My full schedule has not been conducive to blogging. I haven’t dropped off the face of the earth, but I’m not blogging as much as I have in the past for two main reasons 1) grad school, and 2) department chair. Well, I’m not taking any classes this summer for a variety of reasons, most of which have to do with money, and I will no longer be the English department chair at my school. I think it’s a good thing for my family that I will no longer have this role. I am hoping that giving up this leadership role will enable me more time to be reflective here at my blog.
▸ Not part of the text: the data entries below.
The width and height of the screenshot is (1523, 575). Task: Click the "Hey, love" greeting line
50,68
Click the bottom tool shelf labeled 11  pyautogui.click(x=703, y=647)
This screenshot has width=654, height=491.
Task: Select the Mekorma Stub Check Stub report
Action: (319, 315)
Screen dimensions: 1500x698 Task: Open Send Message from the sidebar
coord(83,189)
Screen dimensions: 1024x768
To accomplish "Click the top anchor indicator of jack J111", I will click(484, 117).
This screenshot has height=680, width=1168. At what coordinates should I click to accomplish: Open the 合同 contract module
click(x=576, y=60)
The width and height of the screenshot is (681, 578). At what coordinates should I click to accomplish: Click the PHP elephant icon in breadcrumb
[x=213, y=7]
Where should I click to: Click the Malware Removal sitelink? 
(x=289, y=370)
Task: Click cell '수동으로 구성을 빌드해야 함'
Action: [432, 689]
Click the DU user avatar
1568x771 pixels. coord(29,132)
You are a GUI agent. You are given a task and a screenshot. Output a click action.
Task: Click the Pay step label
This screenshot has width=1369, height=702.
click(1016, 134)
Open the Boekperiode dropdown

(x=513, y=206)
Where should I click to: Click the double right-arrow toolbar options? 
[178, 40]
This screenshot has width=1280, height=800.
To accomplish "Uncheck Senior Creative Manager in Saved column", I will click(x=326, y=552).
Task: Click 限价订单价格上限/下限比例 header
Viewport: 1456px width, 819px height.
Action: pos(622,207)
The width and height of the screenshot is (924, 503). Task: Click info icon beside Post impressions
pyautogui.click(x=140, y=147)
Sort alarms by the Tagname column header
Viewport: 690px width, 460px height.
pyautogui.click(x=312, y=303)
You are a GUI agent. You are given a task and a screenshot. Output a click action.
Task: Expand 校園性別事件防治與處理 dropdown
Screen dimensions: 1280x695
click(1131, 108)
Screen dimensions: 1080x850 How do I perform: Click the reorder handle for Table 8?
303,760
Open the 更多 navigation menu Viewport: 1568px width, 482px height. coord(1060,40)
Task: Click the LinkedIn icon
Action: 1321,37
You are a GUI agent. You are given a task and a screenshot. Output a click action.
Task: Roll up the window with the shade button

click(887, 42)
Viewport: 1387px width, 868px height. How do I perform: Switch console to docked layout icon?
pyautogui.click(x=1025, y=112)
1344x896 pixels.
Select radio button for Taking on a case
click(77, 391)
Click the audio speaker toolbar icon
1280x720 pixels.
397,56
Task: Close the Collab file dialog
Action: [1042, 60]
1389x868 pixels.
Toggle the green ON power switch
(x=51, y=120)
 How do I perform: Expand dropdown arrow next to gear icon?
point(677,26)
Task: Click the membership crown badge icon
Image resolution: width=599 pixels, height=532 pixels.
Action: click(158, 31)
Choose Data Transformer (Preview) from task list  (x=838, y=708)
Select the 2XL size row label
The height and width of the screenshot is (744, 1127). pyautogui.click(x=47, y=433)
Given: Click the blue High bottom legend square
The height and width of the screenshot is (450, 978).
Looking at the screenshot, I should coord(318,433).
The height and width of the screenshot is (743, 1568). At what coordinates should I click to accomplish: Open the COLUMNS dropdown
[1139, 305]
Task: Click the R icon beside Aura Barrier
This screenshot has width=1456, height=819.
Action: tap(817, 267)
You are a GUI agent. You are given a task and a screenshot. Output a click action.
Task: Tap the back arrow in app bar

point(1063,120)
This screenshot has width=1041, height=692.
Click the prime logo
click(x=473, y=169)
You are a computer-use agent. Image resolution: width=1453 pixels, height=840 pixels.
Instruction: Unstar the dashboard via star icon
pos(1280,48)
Like my students, I can feel the end of the year. We really have just three more weeks before final exams. I am noticing that I’m working hard to try to keep my students engaged. In the past, I’ve given in to spring fever, but I’ve learned that I have to work extra hard at the end of the year on planning engaging lessons. I am not going to flatter myself that my students always respond the way I wish they would, but I had a great class today (at the very end of the day, no less) in which we read and discussed Robert Browning’s poem “Porphyria’s Lover.” I created the lesson plan I used today about 10 years ago as part of a model lesson for a job I really wanted (and got). I also published it in an old edition of Ideas Plus (I think it was No. 16, but I’m not sure). I’ve described it in a previous post. Because this is only my second year teaching British literature (my passion), I have only had the chance to teach this lesson three times, but each time, I have had the same success with students. It’s so exciting to see them debating about a poem, each side pulling out lines to back up their claims. It’s a great little close reading exercise that can be done in a class period. It’s important for me to have time to reflect—to celebrate the successes and dissect the flops.

When it works and a class is really clicking, and all the students are into it, there’s nothing quite like teaching.